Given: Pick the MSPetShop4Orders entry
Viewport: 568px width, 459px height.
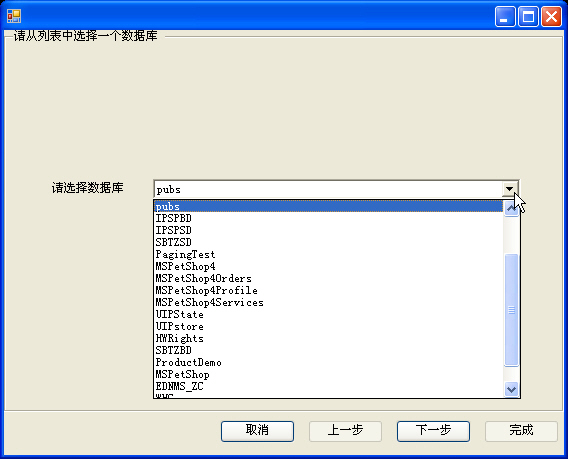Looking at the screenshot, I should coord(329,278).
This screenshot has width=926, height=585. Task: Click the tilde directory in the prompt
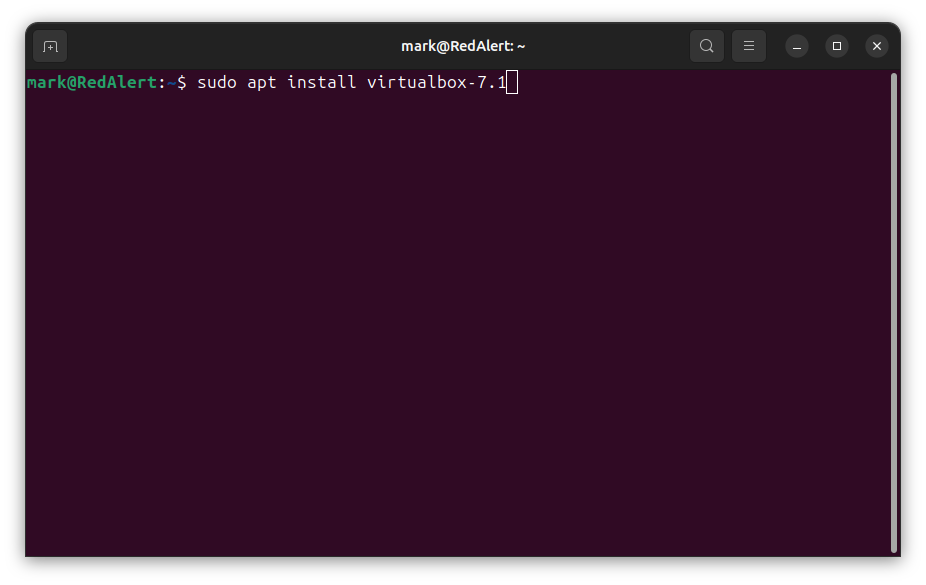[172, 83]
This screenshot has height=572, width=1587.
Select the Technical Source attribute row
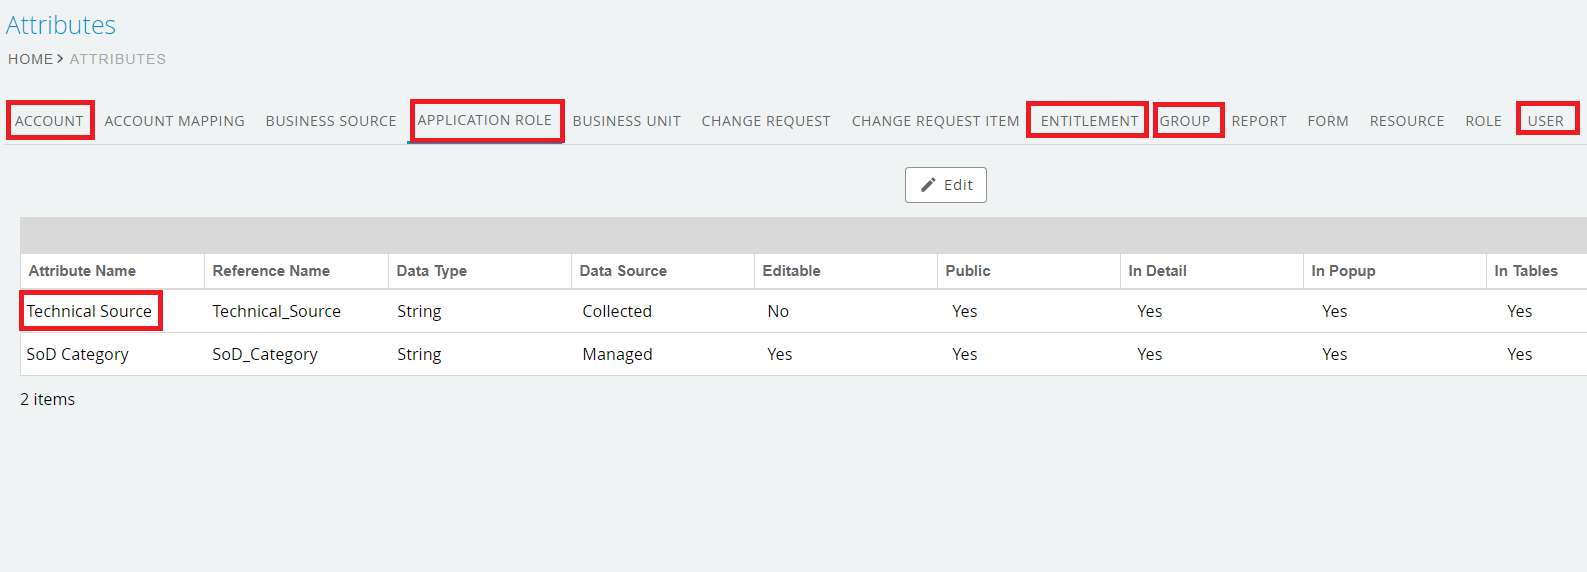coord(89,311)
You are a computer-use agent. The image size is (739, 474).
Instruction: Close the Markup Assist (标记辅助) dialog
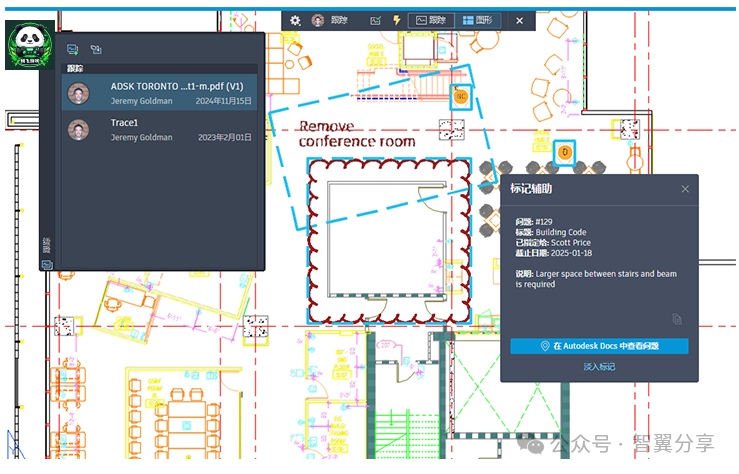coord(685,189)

******

### [REQUIREMENT]
Starting at the first line of the listing above, write out each line exactly and nothing else until you reach the line containing "You are a computer-use", which is included as well; omit all pictures.

### [RESULT OF THIS EXERCISE]
Given: Pick the MSPetShop4Orders entry
Viewport: 568px width, 459px height.
Looking at the screenshot, I should coord(329,278).
This screenshot has width=926, height=585. Task: Click the tilde directory in the prompt
[172, 83]
This screenshot has height=572, width=1587.
Select the Technical Source attribute row
coord(89,311)
You are a computer-use agent. The image size is (739, 474).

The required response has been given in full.